L’étude réalisée en 2020 par l’ULB ne montre pas seulement une très faible possibilité de réinsertion professionnelle des travailleurs par les titres-services. À la demande de l’Inami, le département d’économie appliquée (Dulbea) s’est aussi penché sur l’état de santé des femmes (elles constituent près de 98% des travailleurs) après quelques années passées à travailler dans les titres-services. Les chercheurs ont constaté que la probabilité d’être en incapacité de travail à court terme augmente de 85% et celle d’invalidité (long terme) de 260% dans les cinq ans qui suivent l’entrée dans le système des titres-services. Des chiffres qui ont «interpellé» les responsables de l’Inami. Ce sont surtout des maladies du système locomoteur (arthrose, douleurs dorsales) qui sont signalées.

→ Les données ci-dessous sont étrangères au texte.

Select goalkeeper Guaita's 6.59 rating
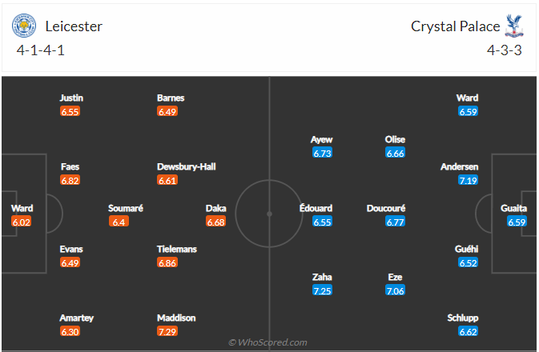[517, 222]
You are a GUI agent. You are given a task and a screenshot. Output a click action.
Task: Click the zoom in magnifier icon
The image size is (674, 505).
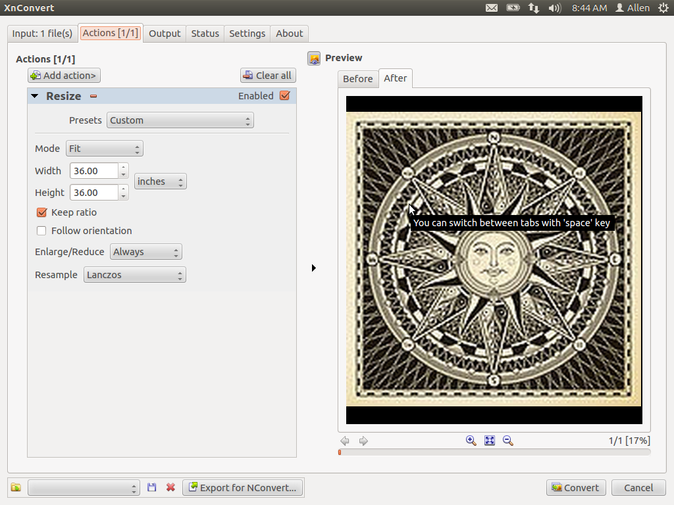471,441
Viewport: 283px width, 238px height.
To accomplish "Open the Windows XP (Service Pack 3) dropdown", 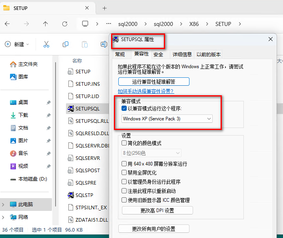I will (167, 119).
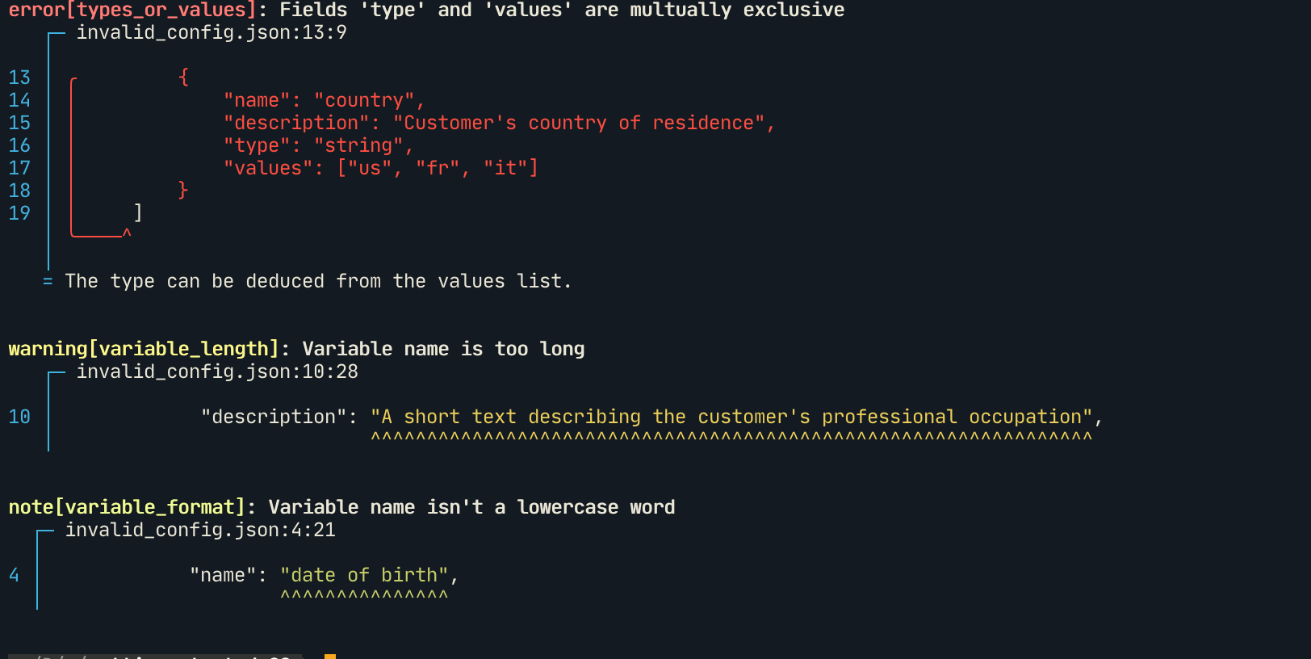Open the invalid_config.json:10:28 file reference

pyautogui.click(x=217, y=371)
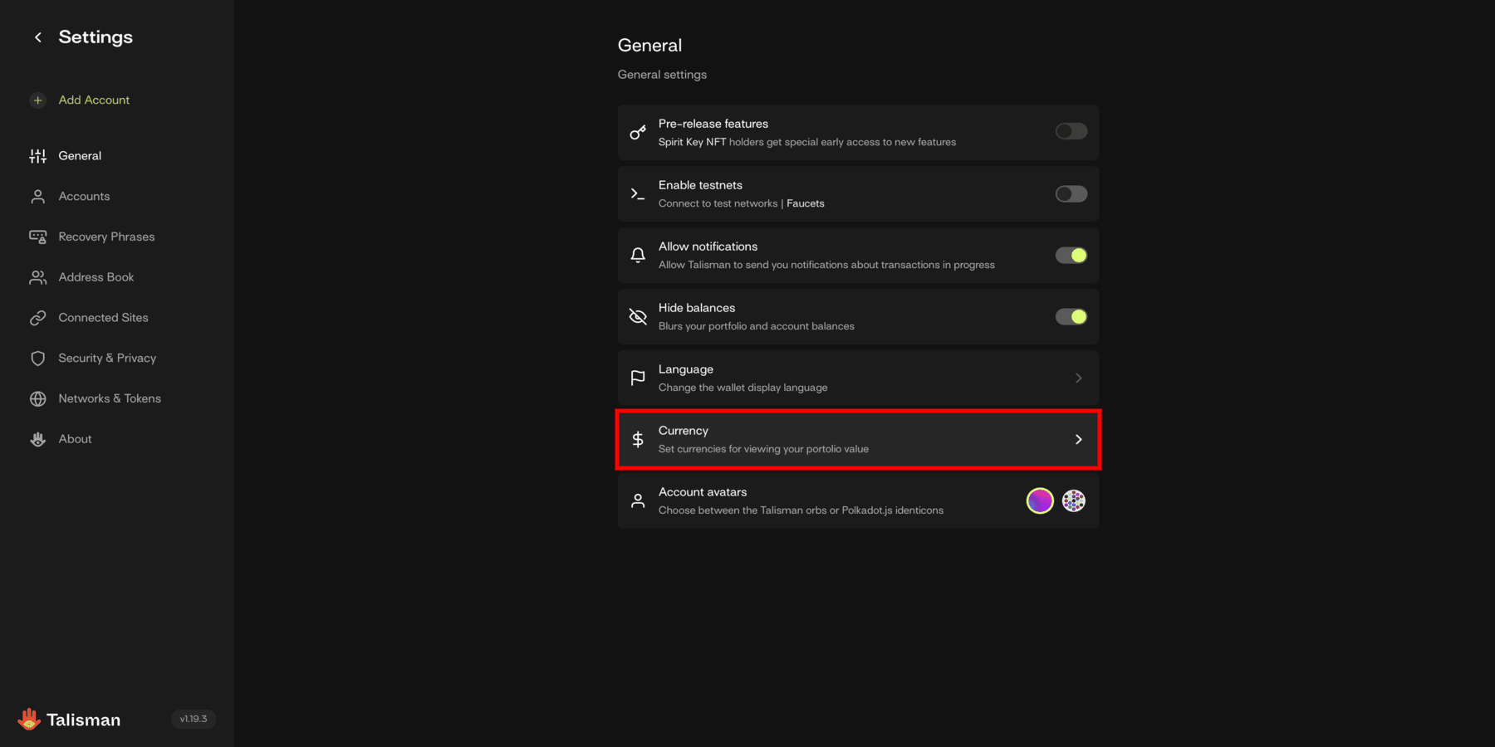Click the Address Book people icon
Screen dimensions: 1495x747
pyautogui.click(x=38, y=278)
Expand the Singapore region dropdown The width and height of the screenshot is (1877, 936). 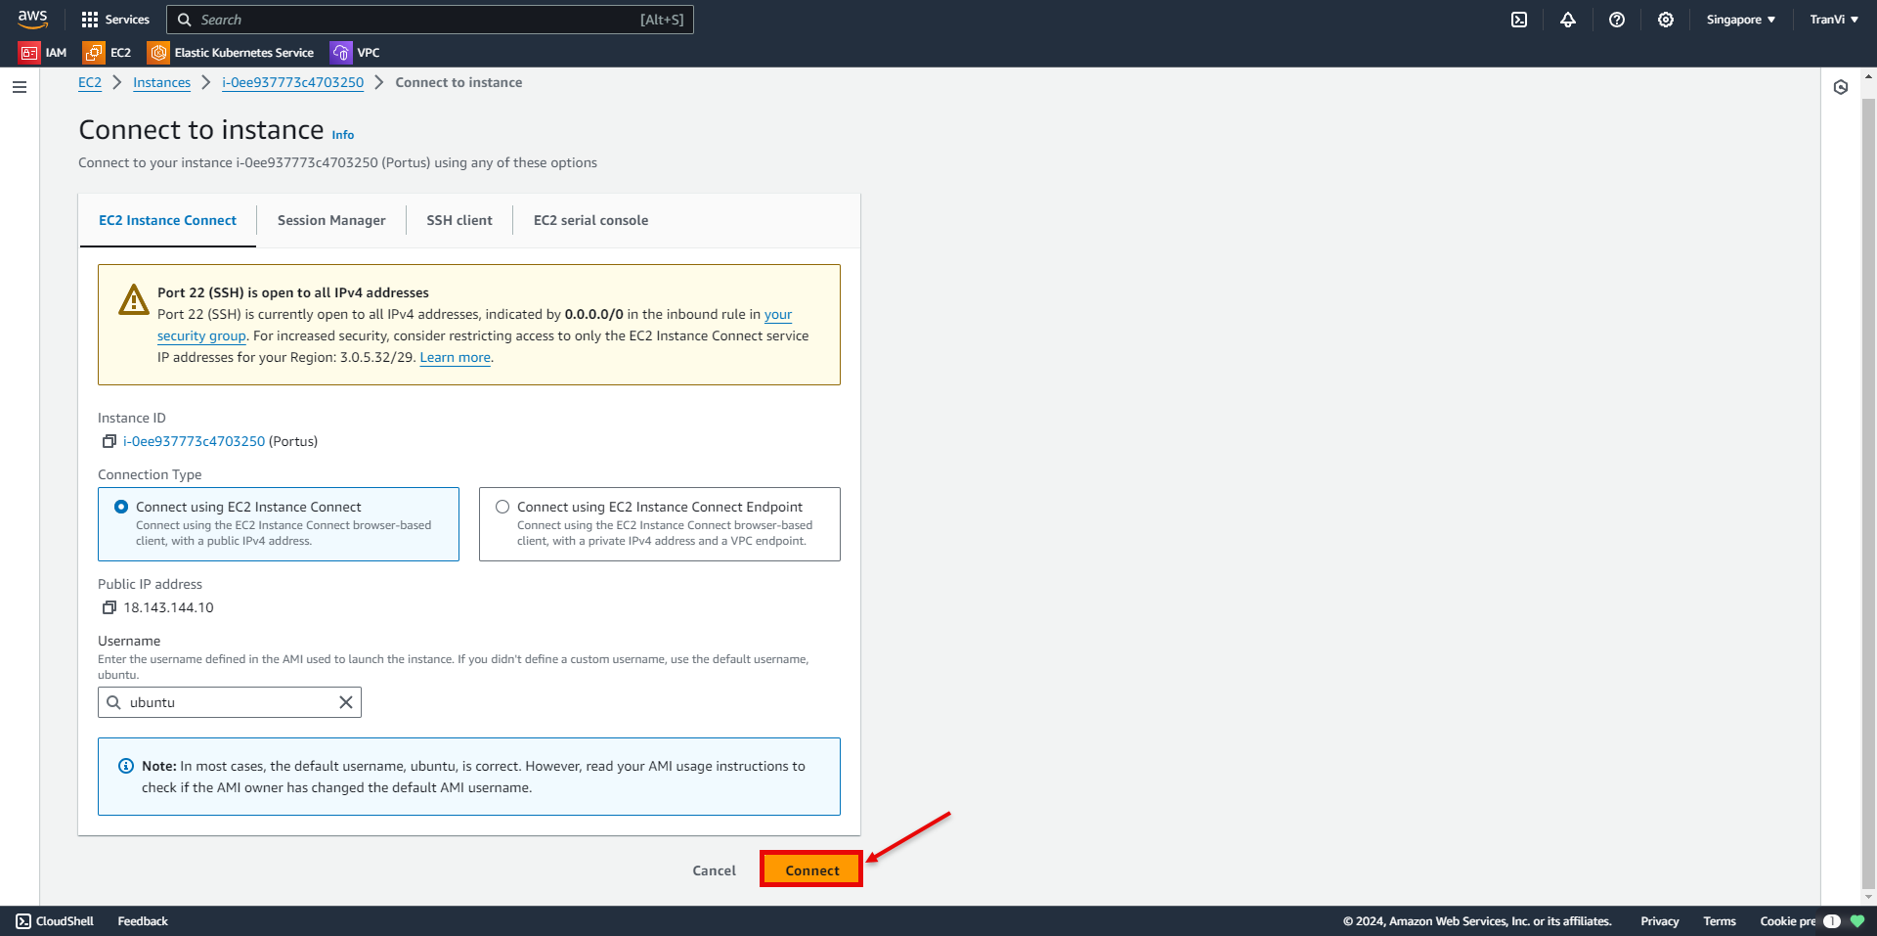click(1740, 20)
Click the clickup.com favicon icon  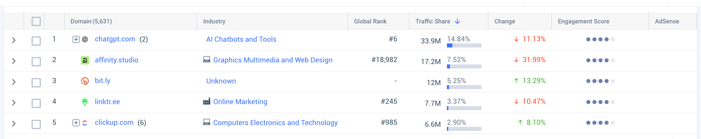pyautogui.click(x=85, y=123)
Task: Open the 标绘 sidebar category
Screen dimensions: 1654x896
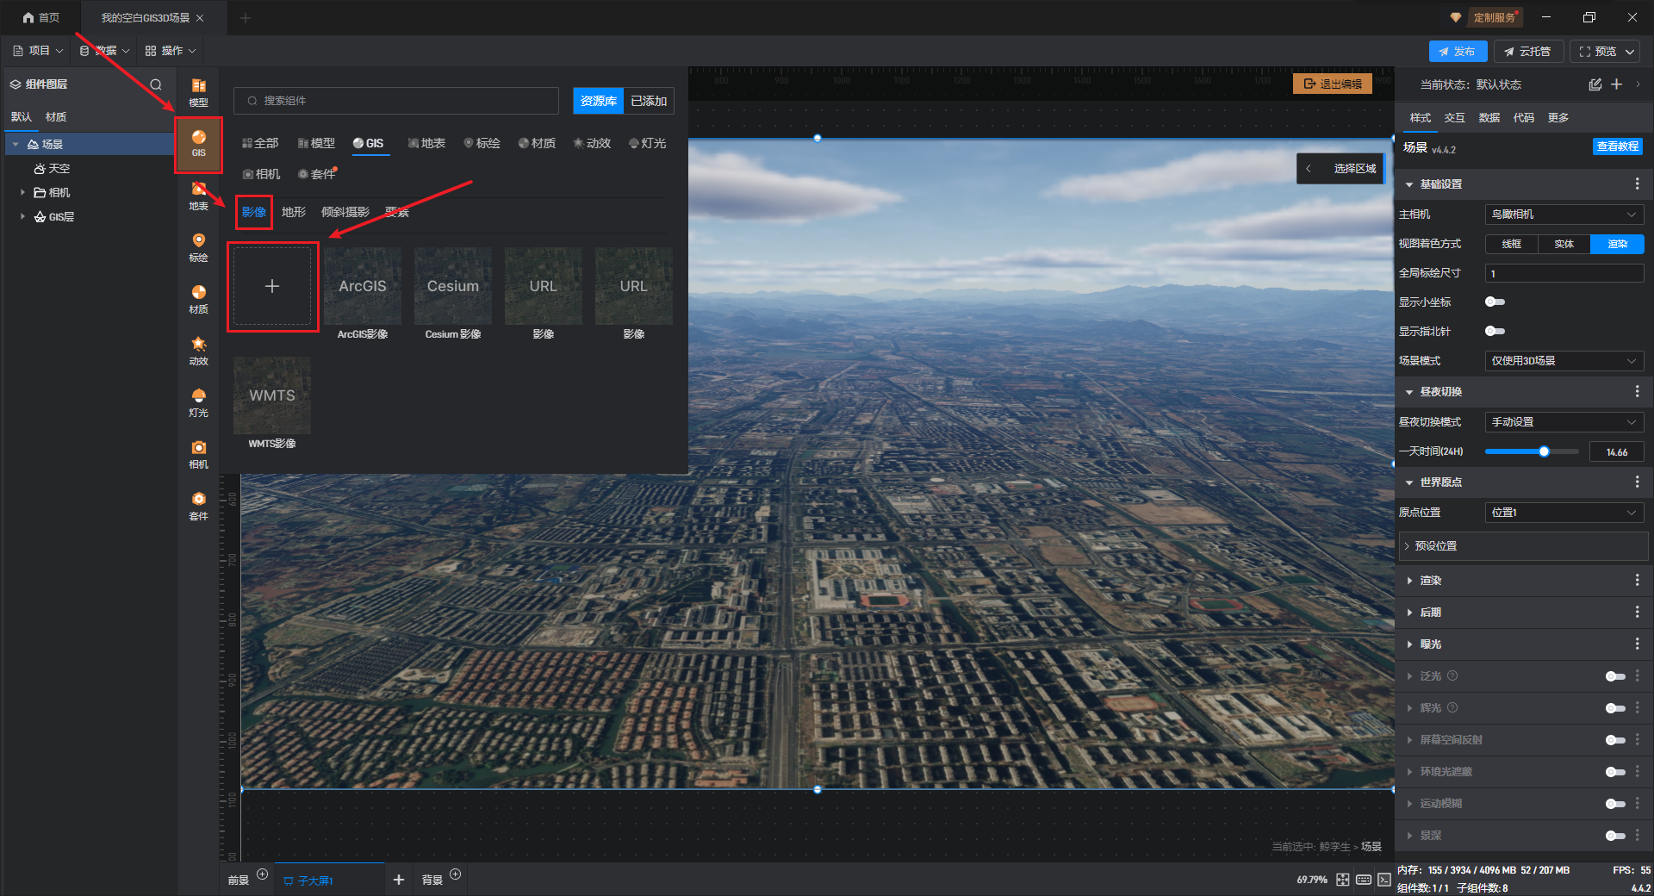Action: (x=198, y=247)
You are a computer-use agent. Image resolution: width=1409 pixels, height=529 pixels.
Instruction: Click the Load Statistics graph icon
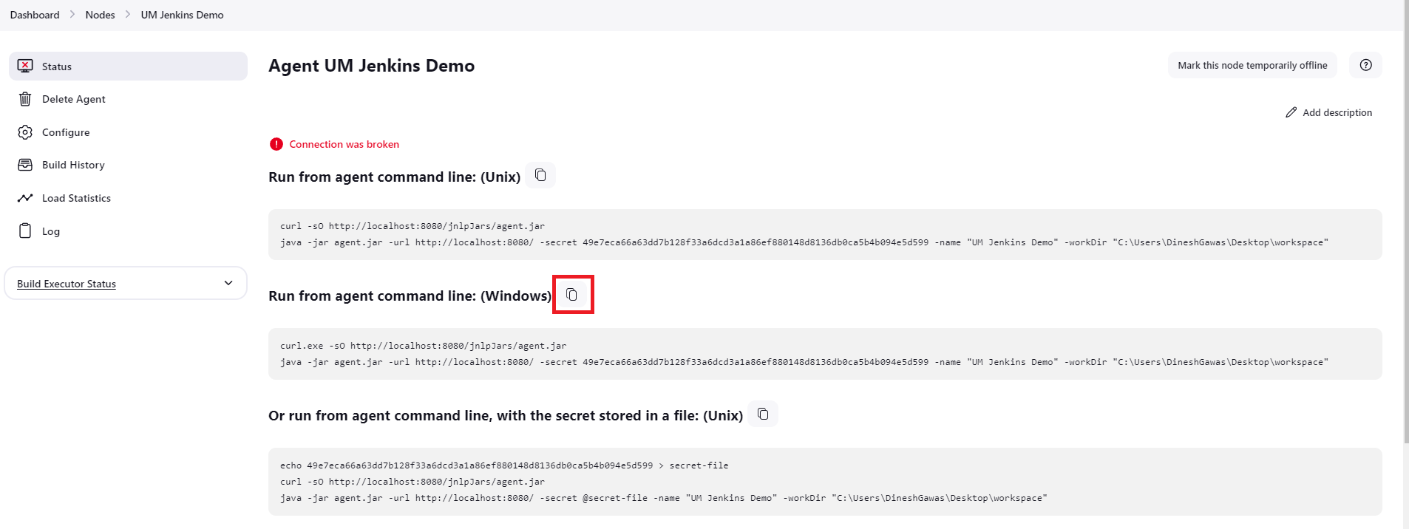tap(25, 198)
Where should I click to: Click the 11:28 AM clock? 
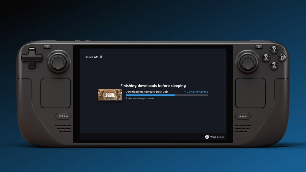pos(92,57)
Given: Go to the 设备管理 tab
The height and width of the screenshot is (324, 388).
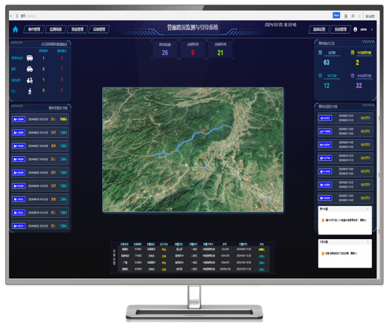Looking at the screenshot, I should [x=100, y=29].
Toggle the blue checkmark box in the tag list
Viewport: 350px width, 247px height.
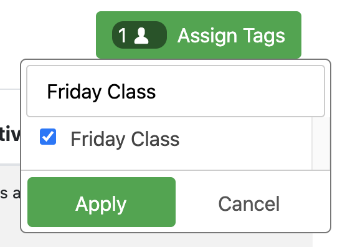(x=48, y=137)
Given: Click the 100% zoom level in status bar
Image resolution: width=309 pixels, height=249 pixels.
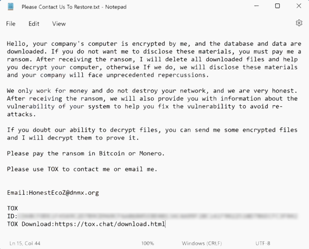Looking at the screenshot, I should point(148,244).
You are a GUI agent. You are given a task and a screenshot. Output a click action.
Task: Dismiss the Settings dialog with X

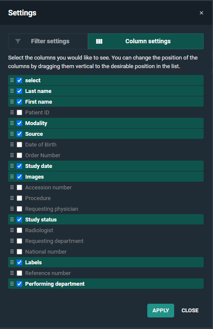(201, 13)
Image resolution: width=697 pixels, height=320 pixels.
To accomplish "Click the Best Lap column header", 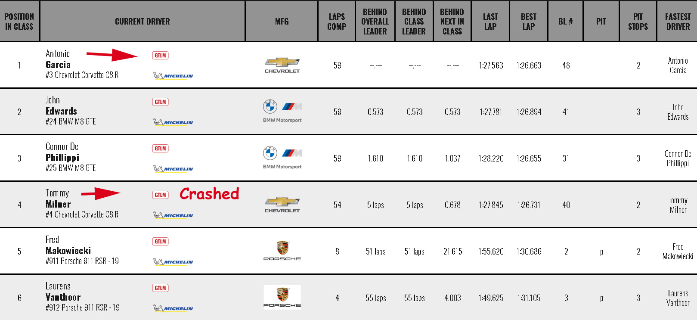I will tap(529, 21).
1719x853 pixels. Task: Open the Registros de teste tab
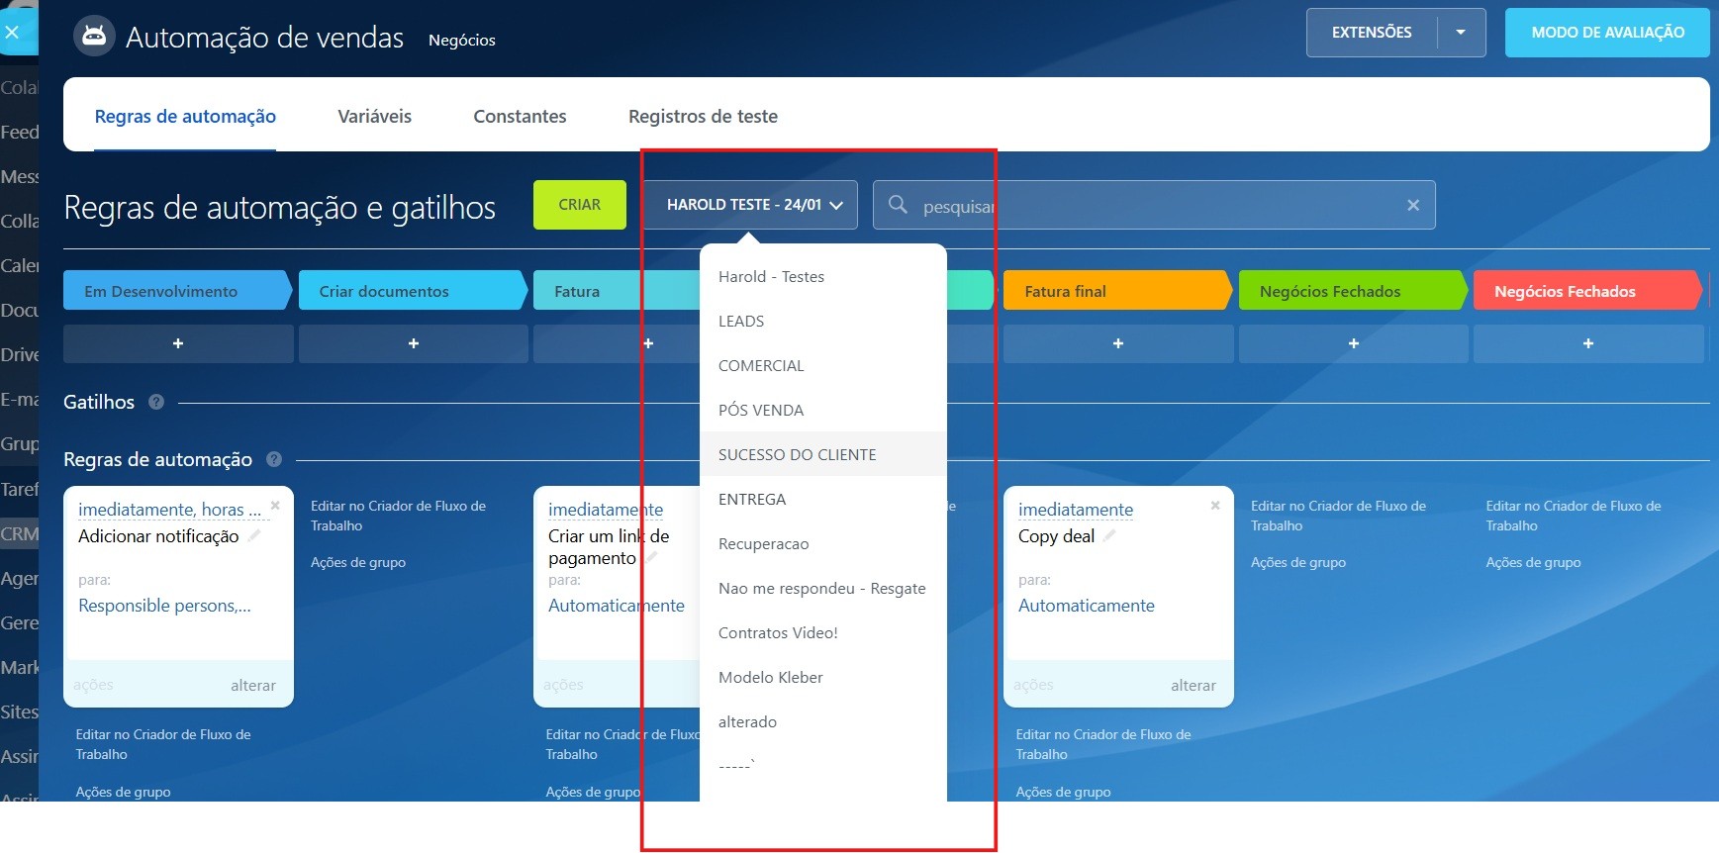coord(703,116)
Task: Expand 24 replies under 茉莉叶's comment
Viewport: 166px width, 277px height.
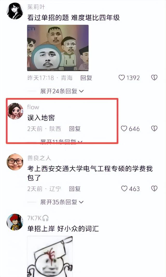Action: [62, 91]
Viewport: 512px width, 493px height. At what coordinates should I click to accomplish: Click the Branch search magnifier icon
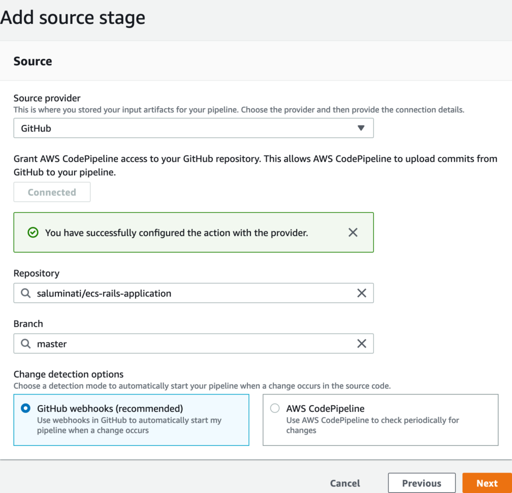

En 2017 déjà, une autre étude de la VUB avait révélé des chiffres semblables: 84% des aides ménagères se plaignaient de maux de dos et de douleurs articulaires. Les plaintes sont le plus souvent liées à l’exécution de mouvements répétitifs comme frotter, travailler en position accroupie ou penchée. Cette même étude avait montré que les travailleuses des titres-services décédaient plus souvent d’une maladie pulmonaire que la moyenne de la population parce qu’elles sont exposées à toutes sortes de produits chimiques présents dans les produits d’entretien. En comparaison avec d’autres secteurs, ces problèmes entraînent donc beaucoup plus de congés de maladie de longue durée. En 2018, plus de 16% des aides ménagères ont été absentes entre un et six mois pour des raisons médicales. Lorsqu’une femme ne peut plus travailler, elle est aussitôt remplacée par une autre. Dans 72% des cas en effet, le travail de l’aide ménagère n’est pas adapté pour faire face aux problèmes de santé. Alors les trois quarts d’entre elles «choisissent» de diminuer leur temps de travail à moins de trente heures par semaine parce que le travail est trop lourd physiquement et mentalement. Le manque de pauses, de formation fait également partie des plaintes recueillies par l’étude de la VUB, tout comme la solitude, le manque de soutien et le stress.